_Request_
Lay out the data, starting with the line that contains "The width and" and going on through the line that contains "Viewport: 1080px width, 556px", as a two-column CSV with the headers input and output, one row per entry. Put each value in a single quoted field with line breaks turned into spaces, and leave the pictures out.

_Data provided_

* * *

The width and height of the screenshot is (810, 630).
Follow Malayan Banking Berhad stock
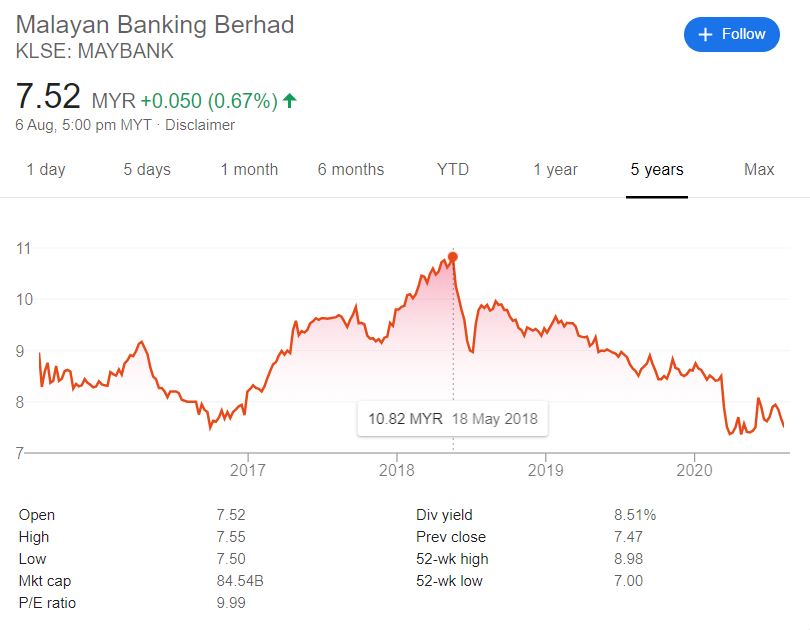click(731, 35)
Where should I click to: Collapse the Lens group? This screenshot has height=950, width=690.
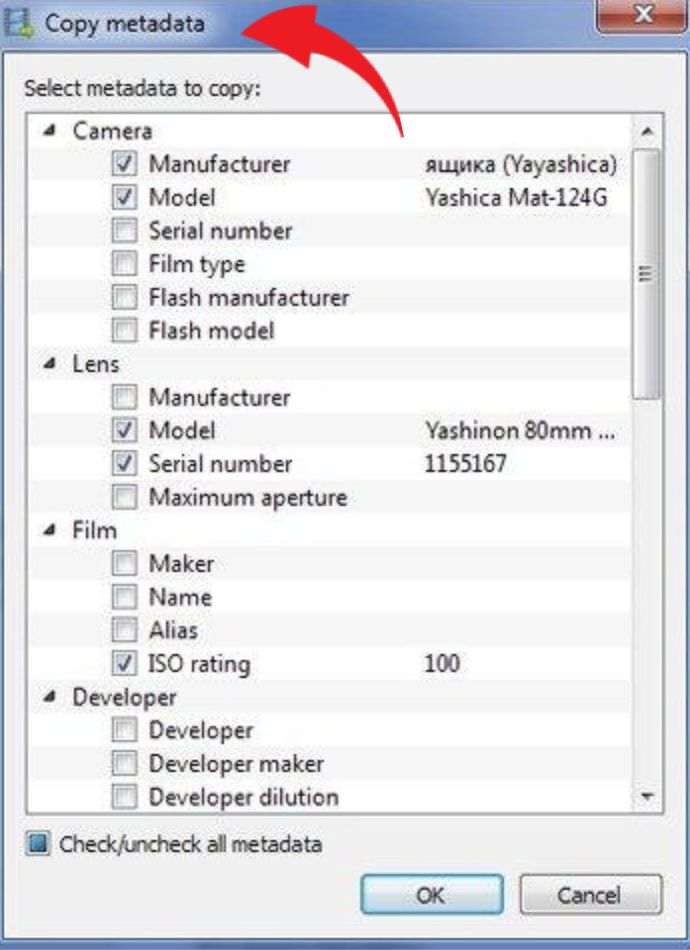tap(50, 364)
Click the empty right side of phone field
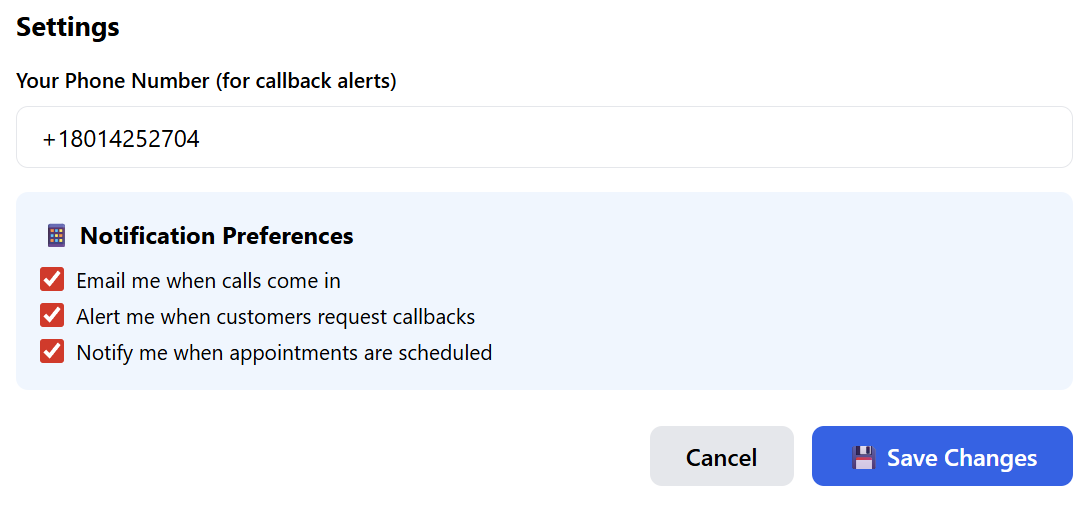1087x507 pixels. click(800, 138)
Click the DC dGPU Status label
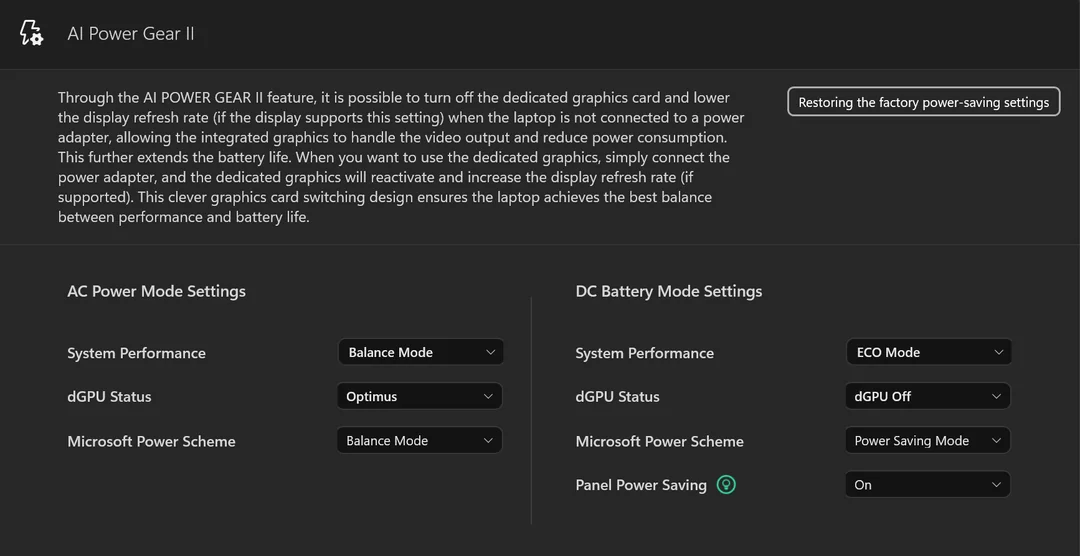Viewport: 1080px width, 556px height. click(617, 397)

* * *

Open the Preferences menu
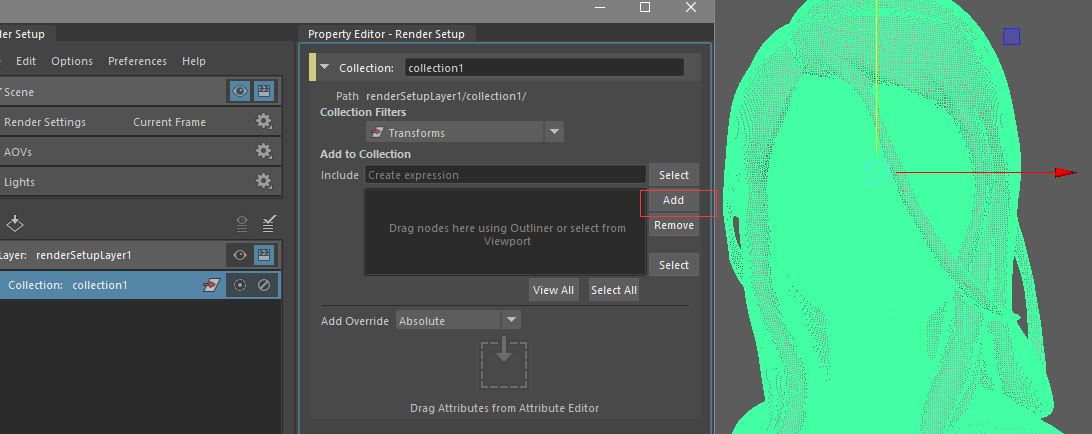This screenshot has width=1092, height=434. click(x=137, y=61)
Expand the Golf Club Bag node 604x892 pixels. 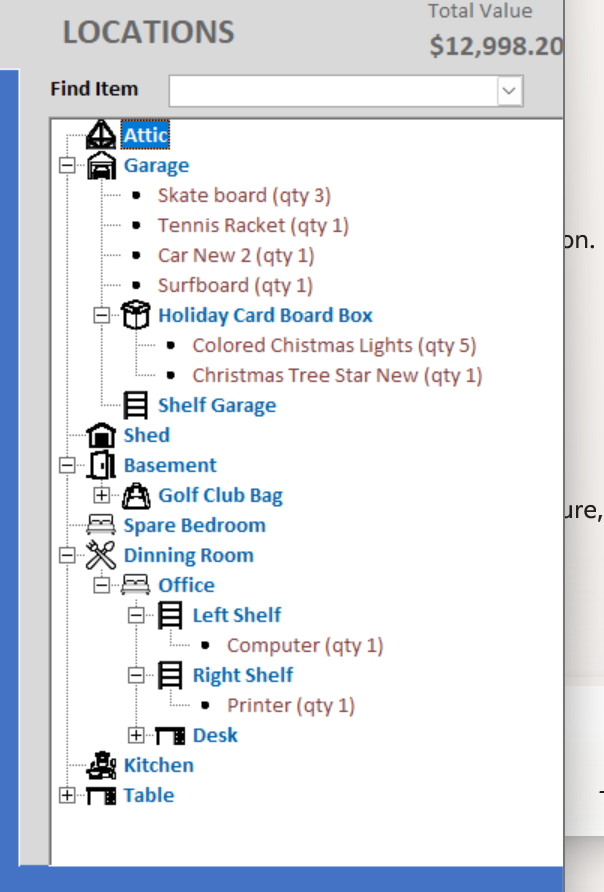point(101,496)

* * *

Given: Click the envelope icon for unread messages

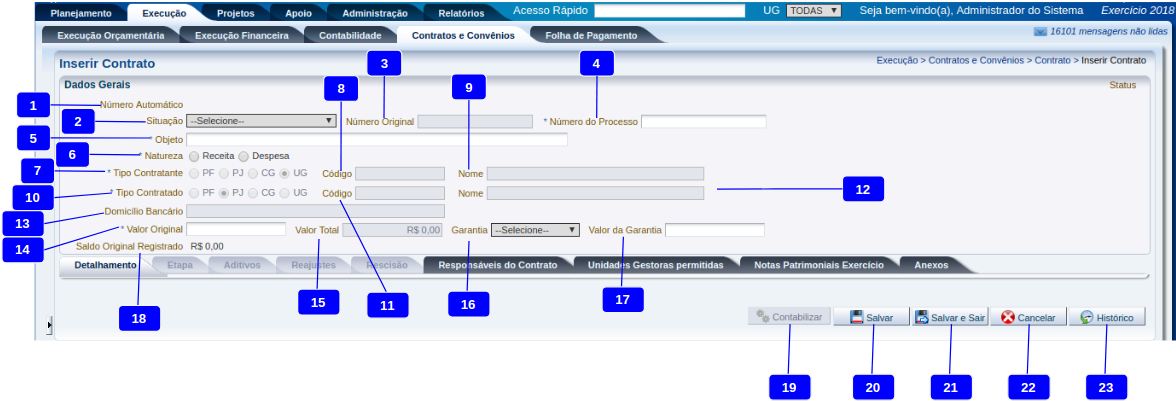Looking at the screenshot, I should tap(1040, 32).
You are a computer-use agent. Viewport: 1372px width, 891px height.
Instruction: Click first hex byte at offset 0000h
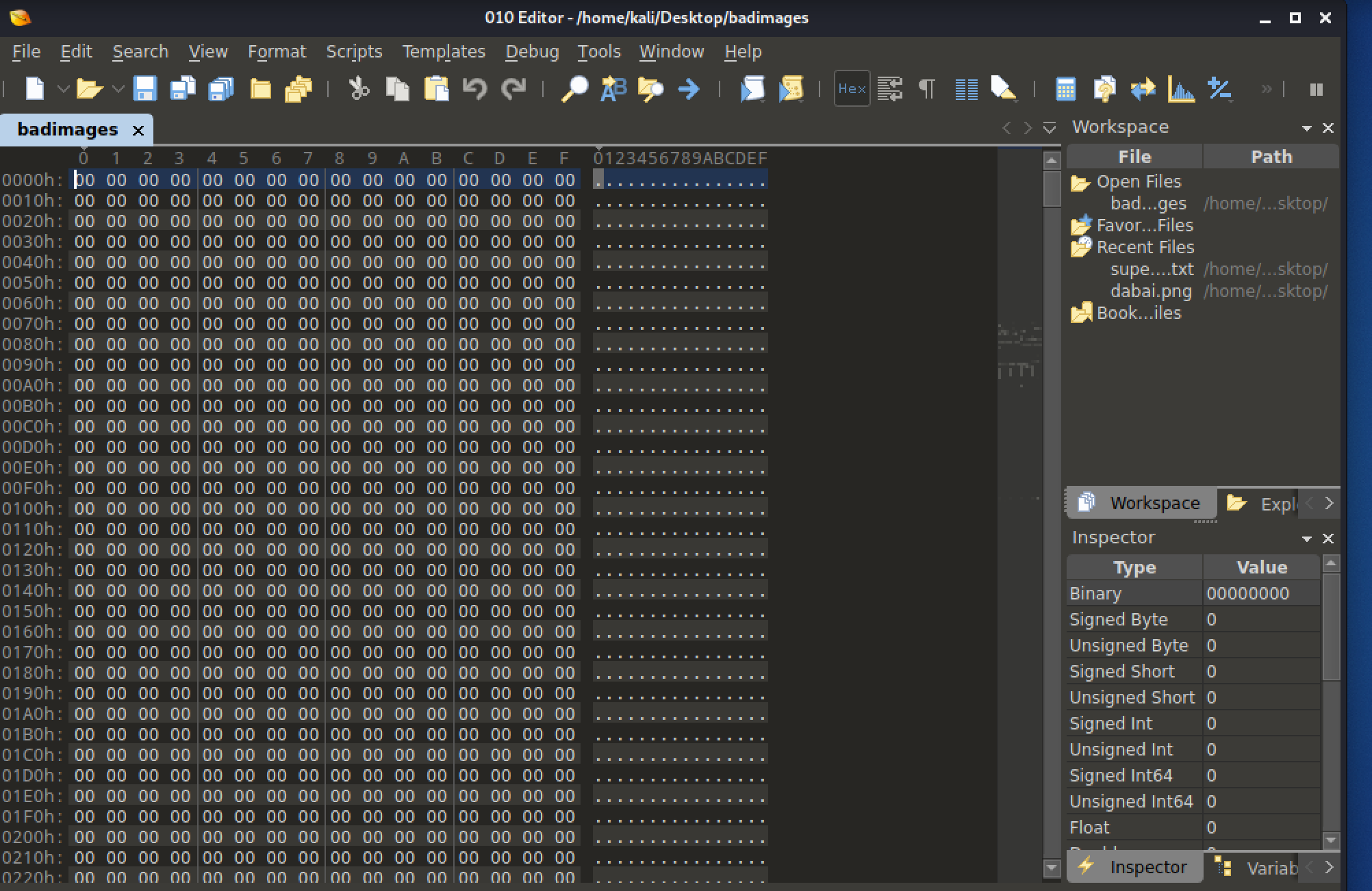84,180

* * *

_Solution to the exercise_
input,output
"The width and height of the screenshot is (810, 630). Follow Malayan Banking Berhad stock","click(731, 35)"
"Where should I click to: Collapse the Lens group? This screenshot has height=950, width=690.","tap(50, 364)"
"Click the empty right side of phone field","1087x507 pixels. click(800, 138)"
"Click the DC dGPU Status label","Viewport: 1080px width, 556px height. click(617, 397)"